• [RECORDS PROVIDED]

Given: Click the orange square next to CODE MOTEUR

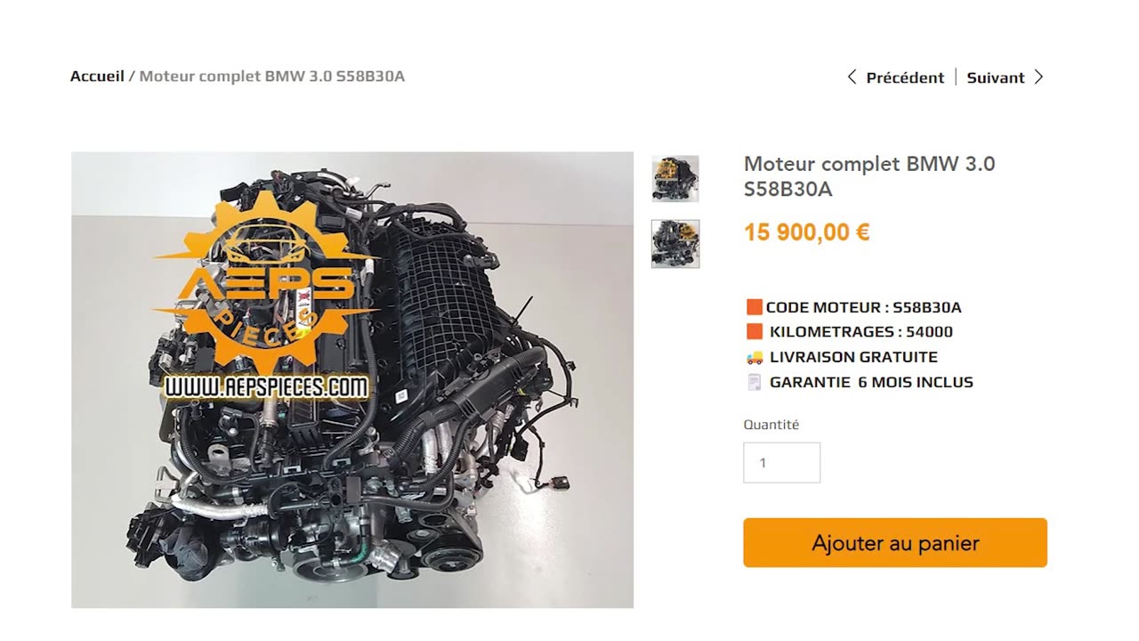Looking at the screenshot, I should click(755, 307).
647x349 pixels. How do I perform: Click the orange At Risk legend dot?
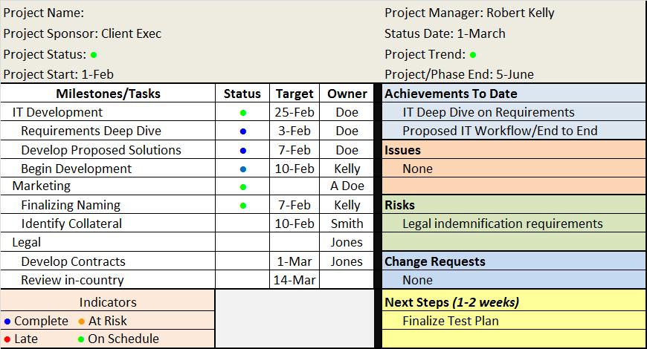[82, 322]
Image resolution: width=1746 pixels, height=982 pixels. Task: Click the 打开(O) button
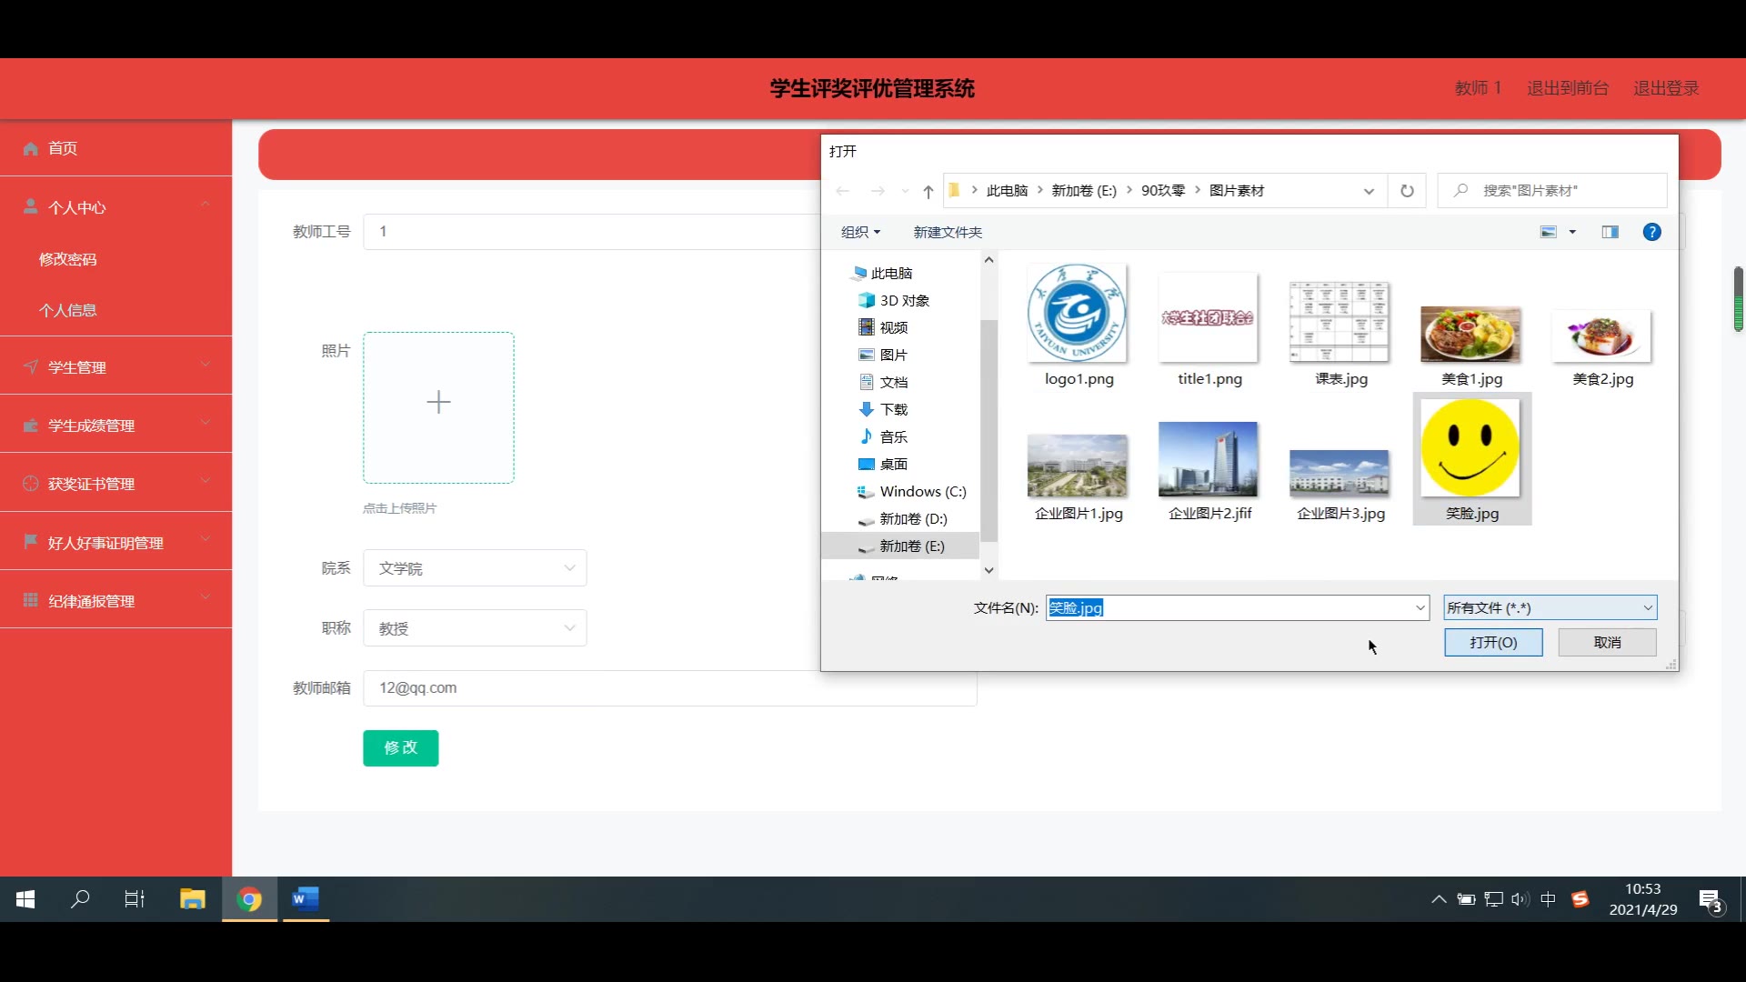[x=1492, y=642]
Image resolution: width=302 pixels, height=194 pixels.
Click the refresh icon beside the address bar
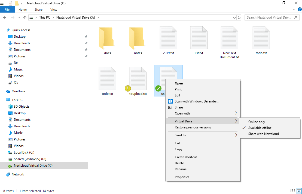click(x=239, y=17)
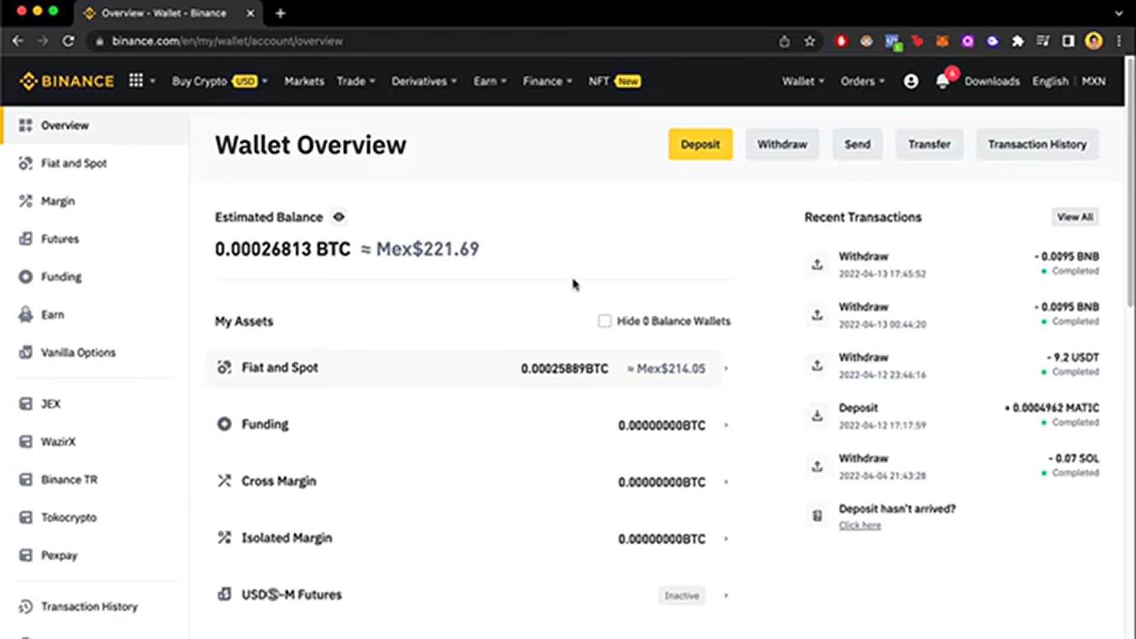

• [GIVEN TASK]
Convert the lines from the one containing "Image resolution: width=302" through the end of the records, inclusive, into a JSON list of strings with one string per line and no blank lines. Leave the pictures out.

• [CORRECT RESULT]
[
  "Image resolution: width=302 pixels, height=194 pixels.",
  "Click the refresh icon beside the address bar",
  "click(x=239, y=17)"
]